**What is being asked:** Gather the lines below that include the string "VAINILLA", copying each in full.

----- Records for this exercise

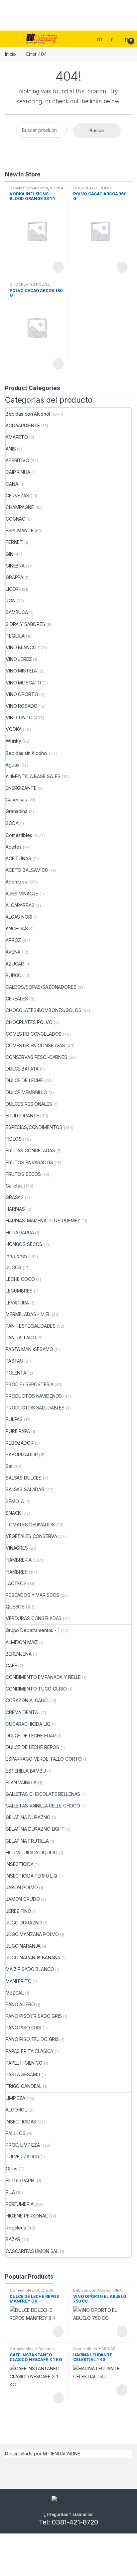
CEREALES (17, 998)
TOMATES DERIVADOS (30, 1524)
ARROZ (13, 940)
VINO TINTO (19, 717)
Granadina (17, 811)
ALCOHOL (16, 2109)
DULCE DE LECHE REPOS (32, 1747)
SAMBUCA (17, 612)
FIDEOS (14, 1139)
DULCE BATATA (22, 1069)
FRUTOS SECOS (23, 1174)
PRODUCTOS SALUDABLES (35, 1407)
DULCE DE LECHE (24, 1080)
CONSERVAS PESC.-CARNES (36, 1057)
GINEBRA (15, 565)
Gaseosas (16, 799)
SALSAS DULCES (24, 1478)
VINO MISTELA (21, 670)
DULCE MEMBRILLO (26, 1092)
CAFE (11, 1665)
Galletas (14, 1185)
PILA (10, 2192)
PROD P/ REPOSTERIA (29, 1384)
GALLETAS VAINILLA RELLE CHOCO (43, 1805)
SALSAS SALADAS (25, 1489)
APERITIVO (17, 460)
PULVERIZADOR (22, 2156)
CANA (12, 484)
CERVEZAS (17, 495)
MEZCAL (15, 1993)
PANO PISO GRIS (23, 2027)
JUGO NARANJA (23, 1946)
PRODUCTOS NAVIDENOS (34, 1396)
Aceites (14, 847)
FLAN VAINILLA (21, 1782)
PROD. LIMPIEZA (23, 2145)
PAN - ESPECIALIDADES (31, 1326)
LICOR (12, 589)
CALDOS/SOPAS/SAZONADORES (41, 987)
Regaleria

----------

**Exercise result:**
GALLETAS VAINILLA RELLE CHOCO (43, 1805)
FLAN VAINILLA (21, 1782)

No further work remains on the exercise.